I have read up on vast amounts of literature the past few weeks and found she left out a lot of information/options/procedures/risk factors, and if I simply trusted what she told me, I would have been woefully mislead.  Her end diagnosis may be where I end up, but she didn’t take the prudent steps to ensure it was the right decision.

I’ve found out by ordering my medical records from her office that my tumors have not grown fast at all. They’ve actually slowed in their growth rate!!  The day I left her office in a panic, I asked her how many tumors I had now, because she said I had more than the last time.  She told me, “More than 5 — they stopped counting!”  My records show ONLY 3, with a possible forth.  And one could be 2, but there was no mention of five definitely, or that they stopped counting. This was another blatant lie!
 
I also discovered in her medical record of my visit that there was no mention of cancer whatsoever, or any concerns.  What she did was write down her notes as if I came in complaining and wanted a “solution”–and so she offered me options.  I couldn’t believe it.  Why do I still get surprised?  What she did was write down my concerns, but she took great liberty in grossly misrepresented them –making them much worse than what I said they were, which gives her the justification for recommending the surgery.  So what we discussed and what she actually wrote down were two entirely different conversations.

Also, during my exam, as we chatted, she asked me what I was up to lately and I told her about my training for law enforcement.  Guess what she wrote on her report?  That I worked for the FBI.  I never said that and you all know I do not work as a employee of the FBI.  Another inaccurate piece of information.  Her medical records hit me as “cover-your-ass” paperwork because it had nothing about our real visit in it!

In her report, she wrote about how she offered me all these different treatment options–for which she offered only 2 — and lied about one of the two.  She told me of two surgeries that were available, and only guided me towards one saying the other could not be done completely (where tumors would remain)–which is an outright lie!! It could be done completely and curatively but differently than she told me.  It would take a specialist surgeon to do it, however, and it wouldn’t be her! I don’t believe she had the skill.  She also wrote that she advised me of all the risks — which she advised me of none!

I can see if I took her to court (which I have no intention), I’d like look the nut job by her records. 

It was a very stressful and disappointing experience to say the least.

I went ahead and scheduled a consultation with a top-notch surgeon and expert in the area of my concern tomorrow at the University of Chicago.

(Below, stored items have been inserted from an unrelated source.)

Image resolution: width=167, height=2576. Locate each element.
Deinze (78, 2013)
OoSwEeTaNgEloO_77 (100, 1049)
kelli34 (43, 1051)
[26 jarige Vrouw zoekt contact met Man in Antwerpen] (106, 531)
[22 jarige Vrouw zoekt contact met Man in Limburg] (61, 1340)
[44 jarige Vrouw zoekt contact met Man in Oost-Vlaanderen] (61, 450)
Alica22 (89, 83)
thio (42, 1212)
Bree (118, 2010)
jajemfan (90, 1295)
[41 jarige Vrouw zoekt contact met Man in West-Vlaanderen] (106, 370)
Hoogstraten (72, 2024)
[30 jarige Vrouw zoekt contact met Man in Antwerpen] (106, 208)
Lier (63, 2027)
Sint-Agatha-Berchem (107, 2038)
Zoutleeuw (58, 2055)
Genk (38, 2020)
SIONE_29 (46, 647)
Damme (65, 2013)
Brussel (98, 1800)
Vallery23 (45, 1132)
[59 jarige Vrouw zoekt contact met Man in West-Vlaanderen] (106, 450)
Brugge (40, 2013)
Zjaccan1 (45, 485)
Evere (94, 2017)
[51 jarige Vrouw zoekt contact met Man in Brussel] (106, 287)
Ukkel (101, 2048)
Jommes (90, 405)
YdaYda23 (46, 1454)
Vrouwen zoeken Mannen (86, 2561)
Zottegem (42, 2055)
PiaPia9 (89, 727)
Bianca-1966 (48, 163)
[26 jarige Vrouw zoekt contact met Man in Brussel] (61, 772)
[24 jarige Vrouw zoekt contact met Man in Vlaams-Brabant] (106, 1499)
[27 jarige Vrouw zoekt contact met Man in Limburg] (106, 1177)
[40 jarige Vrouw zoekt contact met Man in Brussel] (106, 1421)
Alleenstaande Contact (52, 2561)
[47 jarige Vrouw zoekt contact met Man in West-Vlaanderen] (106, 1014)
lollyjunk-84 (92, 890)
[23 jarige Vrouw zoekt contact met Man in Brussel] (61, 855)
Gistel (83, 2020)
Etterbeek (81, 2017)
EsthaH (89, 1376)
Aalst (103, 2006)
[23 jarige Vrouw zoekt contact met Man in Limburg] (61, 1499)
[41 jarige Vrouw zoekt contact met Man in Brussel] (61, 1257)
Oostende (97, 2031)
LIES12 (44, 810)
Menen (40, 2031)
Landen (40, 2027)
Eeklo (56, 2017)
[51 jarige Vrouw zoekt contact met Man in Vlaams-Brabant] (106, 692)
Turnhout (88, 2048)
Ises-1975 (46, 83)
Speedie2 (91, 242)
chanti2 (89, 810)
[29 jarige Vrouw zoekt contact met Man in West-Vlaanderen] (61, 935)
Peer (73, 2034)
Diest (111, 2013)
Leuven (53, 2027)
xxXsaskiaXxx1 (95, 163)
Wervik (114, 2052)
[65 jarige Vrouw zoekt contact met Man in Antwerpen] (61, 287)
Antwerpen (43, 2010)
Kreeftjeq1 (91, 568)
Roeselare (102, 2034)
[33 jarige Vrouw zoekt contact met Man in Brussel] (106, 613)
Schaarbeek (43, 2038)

I’m really nervous and scared because I don’t know where it is all going to go, but I need good and trustworthy answers.  This doctor has been given award after award and is highly regarded nationally, but this time, I’m well read, educated and ready to ask him 1000 questions, if need be.  No one is going to mislead me when it comes to my health!  I know all the potentials where this could go and I’m ready to get trustworthy answers. I want to know which option is best for me, and WHY.

If I don’t post for a few days, please understand why.  I’m going through a lot right now.